Dec 15, Disembarkation and Home

I am awake long before the 7:00 that I set on the alarm. A trip to the Windjammer for a glass of juice and a roll.

I wander to our decided upon meeting spot on deck 4 near the theater. Before 8:00 everyone has arrived. Shortly Raphael leaves with the suite guests, we follow behind as instructed.

I takes about 10 minutes to get to the luggage area, and we proceed towards the customs agents after we gather our luggage. Again Raphael is there to direct us into a special line, a very short one just for the priveledged. 

Within 20 minutes of leaving the theater, we are standing waiting to board our shuttle bus. Just as the bus arrives, my son realizes he forgot to pick up Eliza's car seat from baggage claim.

If you think getting off a ship and thru customs can be cumbersome, don't even think about getting past customs to go back a get a piece of checked luggage. It can't be done!

The proper supersvisor must be found to retrieve the luggage and bring it thru customs to you. This process takes a little over an hour as the rest of us wait and watch bus after bus take passengers to the parking lot.

By the time Scott returns with car set in tow, there are a number of passengers waiting for the shuttle. All civility has been drained from their bodies. The last to arrive mange to push their way to the front of each line. It doesn't help that where the bus is going to stop is determined only by where he can find a space, not a designated slot. There is no organization.

Eventually we get a bus,  and are returned to our awaiting cars.

I am not nearly as tired as I was 8 days ago. The drive home is mostly uneventful from this point on. My plan was to stop in Ft Pierce for fuel and a rest stop. Suddenly the "range" of remaining fuel drops about 30 miles. Why? If the car instrumentation is accurate I will have 27 drops of gas left in the tank when I reach Ft. Pierce. The prudent decsision is to stop at the next service area on the turnpike. Ultmately we determine the fuel price is within pennies per gallon of the price in Ft Pierce. Stopping was a wise choice.

Next stop is Alyssa's house where most of the luggage and passengers are left. I head to Clermont with 3 others.

Soon I am home. Water turned on, Hot water heater started. A command to Alexa to turn on some music. "....unable to connect..."  I have no Internet. I reset the router. No better, the router is actually working. I call my provider. Unable to get past the "your next in line..." when I get disconnected.

Ok, deal with it later.

Finally at 9:30 PM I get to talk to a person. Sorry, everyone is gone for the day. Can I have someone call you when they come in?  Yes! Even if it is 4:30, the phone call will awake me.

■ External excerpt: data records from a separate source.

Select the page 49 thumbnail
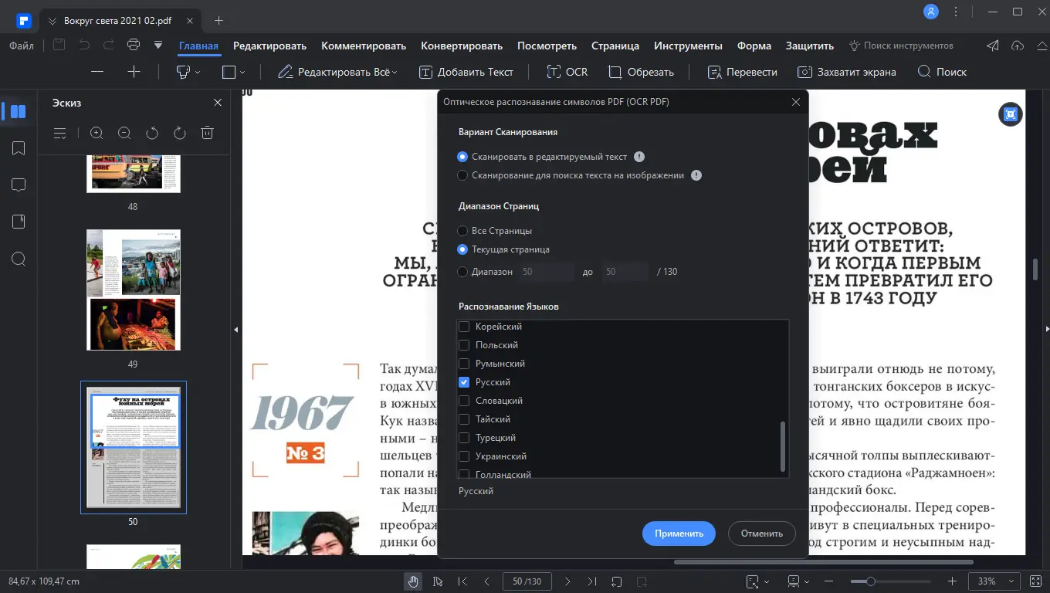 (x=133, y=290)
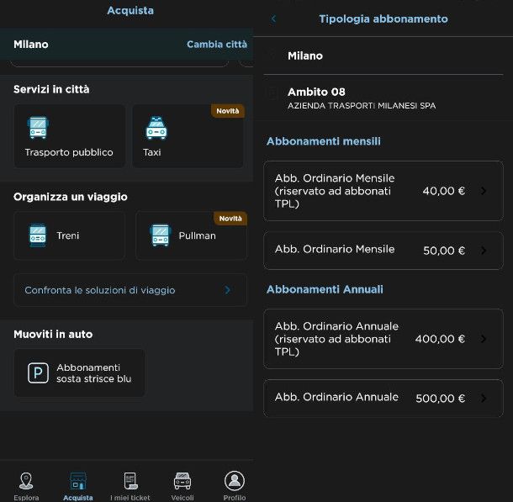Tap the Milano city row in subscription page

[383, 55]
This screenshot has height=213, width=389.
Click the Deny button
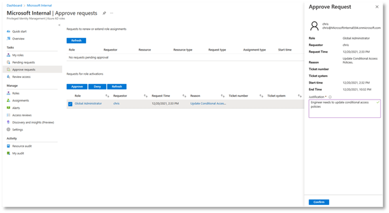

Of course I never get a call, but I do call them again at 7:00. He tells me that he is unable to reset or do anything from his end, a serviceman will have to come to my house. Fine. When will that be?  The earliest is Thursday morning.

I didn't think that I would ever be writing to say that internet on a ship or most foreign countries is better than at home.

Unfortunately cell service in my home is almost non existant, and as a result I use the internet connection for my cell service also.

Thus the long delay in posting these last few days.

The laundry has been  washed and hung up all ready for my next trip. Until then, Any day at sea is a good day. Certainly true this trip.